Depois de rezarem e assistirem à peça teatral da morte e ressurreição de Jesus,
representada por atores locais, e direção de dona Quinha, que habilmente
montava o cenário e escolhia o figurino utilizado naquele drama. Por quase duas
horas os fiéis se aglomeravam na parte interna da igreja. Depois se deslocavam
para a área reservada para a festa profana onde barracas de jogos, comidas,
bebidas e vários bailes em salões próximos do local estavam organizados para o divertimento
dos moradores.
O destaque
da festa de largo era o leilão da barraca do Toninho Preto.

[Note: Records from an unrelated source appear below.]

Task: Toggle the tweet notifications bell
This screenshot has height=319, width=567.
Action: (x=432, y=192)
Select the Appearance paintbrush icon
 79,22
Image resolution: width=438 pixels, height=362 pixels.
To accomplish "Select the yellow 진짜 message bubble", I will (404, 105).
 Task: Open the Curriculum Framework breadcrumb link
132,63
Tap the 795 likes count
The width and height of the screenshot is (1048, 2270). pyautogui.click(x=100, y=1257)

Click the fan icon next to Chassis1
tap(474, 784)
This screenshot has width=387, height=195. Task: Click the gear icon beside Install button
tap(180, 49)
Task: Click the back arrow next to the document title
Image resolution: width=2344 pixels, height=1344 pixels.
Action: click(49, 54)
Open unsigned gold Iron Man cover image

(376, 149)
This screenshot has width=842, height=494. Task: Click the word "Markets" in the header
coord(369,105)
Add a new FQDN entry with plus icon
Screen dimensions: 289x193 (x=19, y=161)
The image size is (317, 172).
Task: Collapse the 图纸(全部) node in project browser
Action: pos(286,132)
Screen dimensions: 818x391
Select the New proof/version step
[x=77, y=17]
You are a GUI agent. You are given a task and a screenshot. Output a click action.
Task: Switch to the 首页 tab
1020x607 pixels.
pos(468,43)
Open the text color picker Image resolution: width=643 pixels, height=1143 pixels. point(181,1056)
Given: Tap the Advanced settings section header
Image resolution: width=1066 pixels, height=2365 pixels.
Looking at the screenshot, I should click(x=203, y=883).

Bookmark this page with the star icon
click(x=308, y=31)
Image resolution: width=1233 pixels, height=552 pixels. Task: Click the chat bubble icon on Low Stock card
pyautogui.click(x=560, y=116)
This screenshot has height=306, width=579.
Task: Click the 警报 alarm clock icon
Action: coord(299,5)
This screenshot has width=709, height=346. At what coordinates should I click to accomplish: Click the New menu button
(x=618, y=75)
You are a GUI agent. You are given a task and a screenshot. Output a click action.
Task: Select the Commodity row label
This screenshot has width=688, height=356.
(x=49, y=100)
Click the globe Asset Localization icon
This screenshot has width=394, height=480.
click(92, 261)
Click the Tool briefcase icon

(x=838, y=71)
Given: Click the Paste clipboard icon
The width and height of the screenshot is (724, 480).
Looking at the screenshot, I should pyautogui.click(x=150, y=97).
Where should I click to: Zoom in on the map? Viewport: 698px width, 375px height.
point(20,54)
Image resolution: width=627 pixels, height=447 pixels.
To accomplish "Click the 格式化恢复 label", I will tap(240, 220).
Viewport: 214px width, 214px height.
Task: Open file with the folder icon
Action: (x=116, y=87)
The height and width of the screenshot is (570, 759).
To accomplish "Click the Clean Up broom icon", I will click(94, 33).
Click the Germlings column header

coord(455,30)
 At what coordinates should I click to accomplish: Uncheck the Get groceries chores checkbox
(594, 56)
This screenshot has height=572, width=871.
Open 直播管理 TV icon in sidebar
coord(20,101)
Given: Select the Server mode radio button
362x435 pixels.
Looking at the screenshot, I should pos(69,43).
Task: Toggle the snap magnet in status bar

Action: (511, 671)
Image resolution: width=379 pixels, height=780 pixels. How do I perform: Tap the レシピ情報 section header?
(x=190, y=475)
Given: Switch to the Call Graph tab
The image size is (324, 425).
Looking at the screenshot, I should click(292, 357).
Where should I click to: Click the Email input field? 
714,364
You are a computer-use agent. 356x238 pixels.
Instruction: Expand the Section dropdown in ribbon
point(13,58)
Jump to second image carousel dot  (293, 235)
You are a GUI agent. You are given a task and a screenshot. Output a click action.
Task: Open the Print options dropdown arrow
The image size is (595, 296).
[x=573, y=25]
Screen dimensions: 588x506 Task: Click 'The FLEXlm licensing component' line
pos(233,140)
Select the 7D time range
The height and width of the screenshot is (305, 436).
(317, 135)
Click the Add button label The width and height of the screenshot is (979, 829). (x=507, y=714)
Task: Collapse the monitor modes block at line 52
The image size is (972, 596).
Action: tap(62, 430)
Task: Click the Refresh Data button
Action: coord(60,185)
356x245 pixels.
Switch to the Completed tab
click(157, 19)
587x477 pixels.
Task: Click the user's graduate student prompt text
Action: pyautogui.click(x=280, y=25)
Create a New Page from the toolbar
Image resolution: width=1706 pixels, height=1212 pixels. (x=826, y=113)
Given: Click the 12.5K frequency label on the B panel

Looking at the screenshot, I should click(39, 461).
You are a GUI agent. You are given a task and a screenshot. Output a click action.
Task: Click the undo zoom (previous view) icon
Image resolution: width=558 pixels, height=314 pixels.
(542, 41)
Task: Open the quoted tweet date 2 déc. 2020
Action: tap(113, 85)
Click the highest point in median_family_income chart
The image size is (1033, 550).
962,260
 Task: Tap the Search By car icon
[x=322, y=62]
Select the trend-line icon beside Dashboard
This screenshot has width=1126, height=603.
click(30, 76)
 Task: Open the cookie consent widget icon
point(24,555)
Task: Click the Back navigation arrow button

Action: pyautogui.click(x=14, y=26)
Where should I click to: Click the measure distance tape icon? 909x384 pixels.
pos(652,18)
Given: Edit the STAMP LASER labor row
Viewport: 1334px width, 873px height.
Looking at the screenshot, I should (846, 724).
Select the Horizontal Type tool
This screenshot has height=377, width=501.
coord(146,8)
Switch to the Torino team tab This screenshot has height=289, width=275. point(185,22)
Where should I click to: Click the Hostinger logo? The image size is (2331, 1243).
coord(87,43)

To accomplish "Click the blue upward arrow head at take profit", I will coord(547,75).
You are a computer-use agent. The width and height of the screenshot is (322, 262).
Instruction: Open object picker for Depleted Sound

A população dava
brindes de todo tipo para serem arrematados por quem oferecia o melhor preço. O
dinheiro arrecadado no leilão era destinado às melhorias da igreja e despesas
com os padres convidados. De longe se ouviam os gritos daquele senhor magro,
alto e negro, que dava uma animação especial até que todas as doações fossem
leiloadas. Para uns a festa continuava até o outro dia, mas para a família do
Sr. Duca terminava antes da meia-noite. Mesmo contrariados todos atendiam as
ordens do chefe da família.
As
cortinas deste passado foram fechadas quando o povoado foi totalmente coberto
pelas águas represadas do rio de Contas, deixando tristezas e muita saudade.